Subject to the rights of holders of preferred stock issued by the Registrant, if
any, the holders of common stock are entitled to receive ratably dividends when,
as and if declared by the Registrant's Board of Directors out of funds legally
available therefore.  In the event of the Registrant's liquidation, dissolution
or winding up, the holders of common stock are entitled, subject to the rights
of holders of preferred stock issued by the Registrant, if any, to share ratably
in all assets remaining available for distribution to them after payment of
liabilities and after provision is made for each class of stock, if any, having
preference over the common stock.

     The holders of common stock have no preemptive or conversion rights and
they are not subject to further calls or assessments by the Registrant.  There
are no redemption or sinking fund provisions applicable to the common stock. The
outstanding shares of common stock are fully paid and nonassessable.

PREFERRED STOCK

     The Registrant's Board of Directors has the authority to issue the
authorized and unissued preferred stock in one or more series with such
designations, rights and preferences as it may determine from time to time.
Accordingly, the Board of Directors is empowered, without stockholder approval,
to issue preferred stock with dividend, liquidation, conversion, voting or other
rights superior to, or which otherwise adversely affect, the voting power or
other rights of the holders of the common stock.  In the event of issuance, the
Registrant's preferred stock could be utilized, under certain circumstances, as
a way of discouraging, delaying or preventing an acquisition or change in
control of the Registrant.

- [Collection entries]:

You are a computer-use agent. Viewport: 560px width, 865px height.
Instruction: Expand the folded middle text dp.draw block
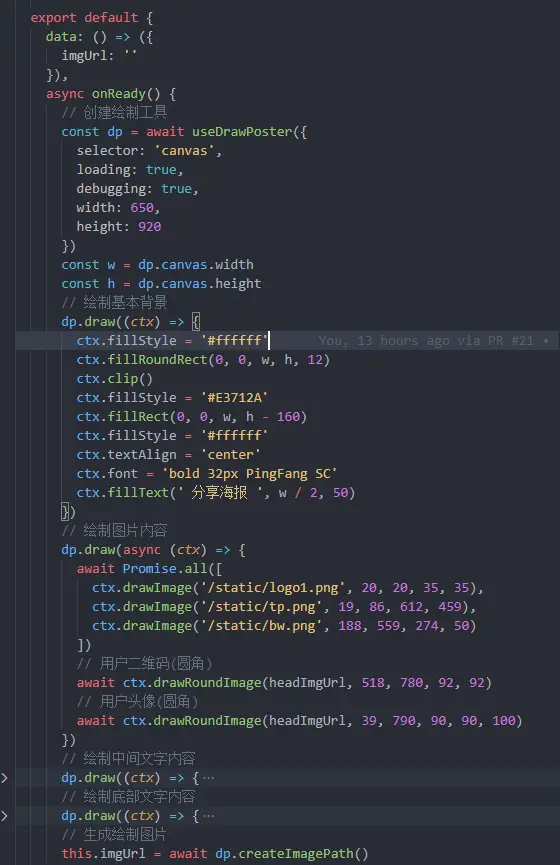point(4,778)
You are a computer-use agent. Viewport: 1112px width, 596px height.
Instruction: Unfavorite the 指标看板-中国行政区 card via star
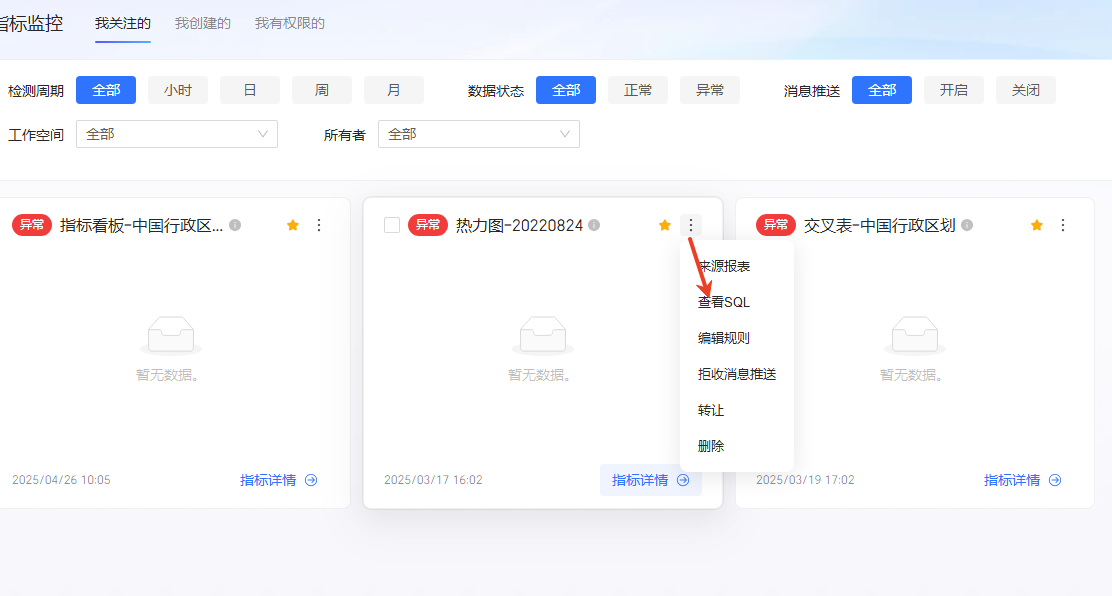293,225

- [WHAT YOU NEED TO DO]:
1. In the description of the Registrant's stock, which two kinds of rights do holders of common stock not have?
2. Pick up the description of the Registrant's stock after its final sentence and carry it forward.

- [OUTPUTS]:
1. Preemptive and conversion rights.

2.
CERTAIN ANTI-TAKEOVER EFFECTS

     Certain provisions of Delaware law and the Registrant's Certificate of
Incorporation and Bylaws could make the acquisition of the Registrant and the
removal of the Registrant's incumbent officers and directors by means of a
tender offer, a proxy contest or otherwise more difficult.  These provisions,
summarized below, are expected to discourage certain types of coercive takeover
practices and inadequate takeover bids and to encourage persons seeking to
acquire control of the Registrant to negotiate first with management.  The
Registrant believes that the benefits of increased protection of its potential
ability to negotiate with the proponent of an unfriendly or unsolicited proposal
to acquire or restructure the Registrant outweigh the disadvantages of
discouraging such proposals because, among other things, negotiation of such
proposals could result in an improvement of their terms.

     The Registrant is subject to Section 203 of the Delaware General
Corporation Law, an anti-takeover law.  In general, Section 203 prohibits a
publicly held Delaware corporation from engaging in an "business combination"
with an "interested stockholder" for a period of three years following the date
the person became an interested stockholder, unless (with certain exceptions)
the "business combination" or the transaction in which the person became an
interested stockholder is approved in a prescribed manner.  Generally, a
"business combination" includes a merger, asset or stock sale, or other
transaction resulting in a financial benefit to the interested stockholder.
Generally, an "interested stockholder" is a person who, together with affiliates
and associates, owns (or within three years prior to the determination of
interested stockholder status, did own) 15% or more of a corporation's voting
stock.  The existence of this provision would be expected to have an anti-
takeover effect with respect to transactions not approved in advance by the
Registrant's Board of Directors, including discouraging attempts that might
result in a premium over the market price for the shares of common stock held by
stockholders.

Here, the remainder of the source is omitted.